**TEXTE DE LECTURE**.
Il est difficile pour un chef d’entreprise d’envisager de se retirer du projet d’une vie. Qui reprendra, comment transmettre, quel coût cela va-t-il engendrer, sont autant de sujets qui méritent que l’on s’y penche avant le départ à la retraite. Xavier Colard, avocat associé chez Cazals Manzo Pichot Saint Quentin, revient sur les différents procédés à étudier dans le cadre d’une transmission familiale.
Décideurs. Quel est votre rôle dans le cadre d’une transmission d’entreprise familiale ?
Xavier Colard. En tant qu’avocats fiscalistes, nous accompagnons les clients dans la détermination et la mise en œuvre de leurs projets de transmission. Nous leur proposons différentes options en présentant les conséquences fiscales qui en découlent. Notre rôle est de trouver la meilleure structuration juridique et fiscale adaptée au projet de transmission de nos clients.
 
Existe-t-il des schémas à suivre ?
Tout naturellement, lorsque nous parlons de transmission au sein d’une famille, nous pensons à la génération suivante et par conséquent à la donation à titre gratuit des titres de la société aux enfants reprenants. La donation peut porter sur la pleine propriété des titres, ou uniquement sur la nue-propriété, le donateur se réservant l’usufruit. Elle peut également, sous certaines conditions, bénéficier du régime du pacte Dutreil qui permet de transmettre des titres d’une société éligible gratuitement, avec des taux effectifs intéressants, pouvant avoisiner 4 % ou 5 % dans certains cas. Certains dirigeants peuvent souhaiter transmettre leur entreprise sans vouloir la donner à leurs enfants. Dans ce cas, ils peuvent céder les titres soit directement à leurs enfants soit à un véhicule dédié dans le cadre une opération dite de Family Buy Out (FBO) venant financer le rachat des titres par de la dette. Il n’y a pas un modèle meilleur qu’un autre, le coût fiscal ne doit être que la conséquence de la mise en œuvre d’un projet affiné en écoutant nos clients.

**CONSIGNES**.
1 - Restituez fidèlement le passage du texte sur la transmission d'entreprise familiale qui commence par « Il est difficile » et se poursuit jusqu'à « transmission d’entreprise familiale ? ».
2 - Reprenez le texte sur la transmission d'entreprise familiale à l'endroit où il s'arrête et prolongez-le.
Les lignes n'interviennent en rien dans ce travail.

[Entrées du jeu de données]
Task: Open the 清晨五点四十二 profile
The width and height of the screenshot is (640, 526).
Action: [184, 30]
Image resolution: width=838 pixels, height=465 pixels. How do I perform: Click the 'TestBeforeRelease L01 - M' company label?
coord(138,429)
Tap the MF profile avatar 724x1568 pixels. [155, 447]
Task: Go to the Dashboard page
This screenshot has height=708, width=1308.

**RÉPONSES PAR NUMÉRO**.
1 -
Il est difficile pour un chef d’entreprise d’envisager de se retirer du projet d’une vie. Qui reprendra, comment transmettre, quel coût cela va-t-il engendrer, sont autant de sujets qui méritent que l’on s’y penche avant le départ à la retraite. Xavier Colard, avocat associé chez Cazals Manzo Pichot Saint Quentin, revient sur les différents procédés à étudier dans le cadre d’une transmission familiale.
Décideurs. Quel est votre rôle dans le cadre d’une transmission d’entreprise familiale ?

2 -
 
Comment choisir l’un ou l’autre de ces schémas ?
Le modèle choisi dépend du projet des clients et des modes d’éducation des familles. D‘un point de vue purement fiscal, la transmission à titre gratuit avec application du régime du pacte Dutreil est imbattable. Les taux d’imposition sont limités et la transmission est réalisée, ce qui n’est pas le cas d’un schéma de cession. En revanche, si le dirigeant sortant a besoin de liquidités pour financer sa retraite, il ne devra pas tout donner. Nous écoutons les projets pour déterminer les scénarios envisageables qui peuvent in fine aboutir à un mix des deux.
 
Pourquoi anticiper une telle opération ?
L’anticipation est le maître mot de la transmission. Il y a des questions à se poser en amont : est-ce que les enfants sont capables et ont envie de reprendre la société ? Quand et comment transmettre l’entreprise ?... De nombreux dirigeants ne prévoient rien et prennent le risque d’un accident ou d’une maladie. À ce moment-là, ils subissent une situation de fait. En matière de transmission, subir peut entraîner des conséquences financières et fiscales désastreuses sans avoir le choix du projet le plus bénéfique pour l’entreprise. Ce n’est pas parce que le sujet est mis sur la table que c’est la fin pour le dirigeant.
 
Quels sont les coûts fiscaux à prévoir et comment les optimiser ?
En cas de cession de titres de société détenus en direct, le dirigeant sera, en principe, soumis à la flat tax, voire à la contribution exceptionnelle sur les hauts revenus, soit à un montant total d’impôt pouvant s’élever à environ 34 % de la plus-value réalisée. Le chef d’entreprise pourra, alternativement et sous conditions, bénéficier d’une imposition au barème progressif avec application des abattements pour durée de détention. Dans ce scénario, le dirigeant pourra mettre en place des opérations préalables à la cession, telles que l’apport-cession, qui permet de reporter l’imposition à un événement ultérieur en remployant 60 % du produit de cession dans des investissements éligibles. Cette opération plaît beaucoup à nos clients. Au-delà de l’intérêt fiscal, cela leur permet de poursuivre une activité d’investisseur et de faire bénéficier à de jeunes dirigeants de leur expérience.